Exercise directions
Return every line of the data below, exactly.

Pixel coordinate grounding data
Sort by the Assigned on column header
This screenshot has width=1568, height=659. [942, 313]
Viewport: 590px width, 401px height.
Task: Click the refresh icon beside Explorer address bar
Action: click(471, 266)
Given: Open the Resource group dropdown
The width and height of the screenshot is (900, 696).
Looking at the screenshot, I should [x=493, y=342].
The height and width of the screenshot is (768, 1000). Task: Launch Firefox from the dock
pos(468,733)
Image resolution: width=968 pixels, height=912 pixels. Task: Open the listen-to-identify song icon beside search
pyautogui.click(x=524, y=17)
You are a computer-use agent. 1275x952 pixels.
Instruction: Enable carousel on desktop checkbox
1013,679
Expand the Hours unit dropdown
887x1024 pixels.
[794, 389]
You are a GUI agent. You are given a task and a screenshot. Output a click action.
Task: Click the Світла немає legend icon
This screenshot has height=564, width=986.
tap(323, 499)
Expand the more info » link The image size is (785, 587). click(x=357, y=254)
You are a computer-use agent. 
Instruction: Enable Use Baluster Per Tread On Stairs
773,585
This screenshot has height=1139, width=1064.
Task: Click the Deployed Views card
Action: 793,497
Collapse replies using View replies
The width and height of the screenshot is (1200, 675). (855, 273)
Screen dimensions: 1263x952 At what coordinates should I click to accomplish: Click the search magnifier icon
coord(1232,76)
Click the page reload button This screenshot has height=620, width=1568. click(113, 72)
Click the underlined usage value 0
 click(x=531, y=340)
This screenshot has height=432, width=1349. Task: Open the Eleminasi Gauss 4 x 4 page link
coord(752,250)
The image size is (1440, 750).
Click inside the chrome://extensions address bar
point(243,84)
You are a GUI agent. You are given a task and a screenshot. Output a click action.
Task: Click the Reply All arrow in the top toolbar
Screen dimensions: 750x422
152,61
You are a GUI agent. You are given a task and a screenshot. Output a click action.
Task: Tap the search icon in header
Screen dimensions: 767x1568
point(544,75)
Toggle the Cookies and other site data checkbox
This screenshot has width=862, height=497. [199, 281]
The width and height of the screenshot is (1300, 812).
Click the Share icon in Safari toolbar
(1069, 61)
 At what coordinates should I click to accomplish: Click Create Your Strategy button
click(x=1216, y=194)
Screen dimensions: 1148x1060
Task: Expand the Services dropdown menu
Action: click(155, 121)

Task result
Sort by the Assigned on column header
This screenshot has width=1568, height=659. [942, 313]
Viewport: 590px width, 401px height.
Task: Click the refresh icon beside Explorer address bar
Action: click(471, 266)
Given: Open the Resource group dropdown
The width and height of the screenshot is (900, 696).
Looking at the screenshot, I should [x=493, y=342].
The height and width of the screenshot is (768, 1000). Task: Launch Firefox from the dock
pos(468,733)
Image resolution: width=968 pixels, height=912 pixels. Task: Open the listen-to-identify song icon beside search
pyautogui.click(x=524, y=17)
You are a computer-use agent. 1275x952 pixels.
Instruction: Enable carousel on desktop checkbox
1013,679
Expand the Hours unit dropdown
887x1024 pixels.
[794, 389]
You are a GUI agent. You are given a task and a screenshot. Output a click action.
Task: Click the Світла немає legend icon
This screenshot has height=564, width=986.
tap(323, 499)
Expand the more info » link The image size is (785, 587). click(x=357, y=254)
You are a computer-use agent. 
Instruction: Enable Use Baluster Per Tread On Stairs
773,585
This screenshot has height=1139, width=1064.
Task: Click the Deployed Views card
Action: 793,497
Collapse replies using View replies
The width and height of the screenshot is (1200, 675). (855, 273)
Screen dimensions: 1263x952 At what coordinates should I click to accomplish: Click the search magnifier icon
coord(1232,76)
Click the page reload button This screenshot has height=620, width=1568. click(113, 72)
Click the underlined usage value 0
 click(x=531, y=340)
This screenshot has height=432, width=1349. Task: Open the Eleminasi Gauss 4 x 4 page link
coord(752,250)
The image size is (1440, 750).
Click inside the chrome://extensions address bar
point(243,84)
You are a GUI agent. You are given a task and a screenshot. Output a click action.
Task: Click the Reply All arrow in the top toolbar
Screen dimensions: 750x422
152,61
You are a GUI agent. You are given a task and a screenshot. Output a click action.
Task: Tap the search icon in header
Screen dimensions: 767x1568
point(544,75)
Toggle the Cookies and other site data checkbox
This screenshot has width=862, height=497. [199, 281]
The width and height of the screenshot is (1300, 812).
Click the Share icon in Safari toolbar
(1069, 61)
 At what coordinates should I click to accomplish: Click Create Your Strategy button
click(x=1216, y=194)
Screen dimensions: 1148x1060
Task: Expand the Services dropdown menu
Action: click(155, 121)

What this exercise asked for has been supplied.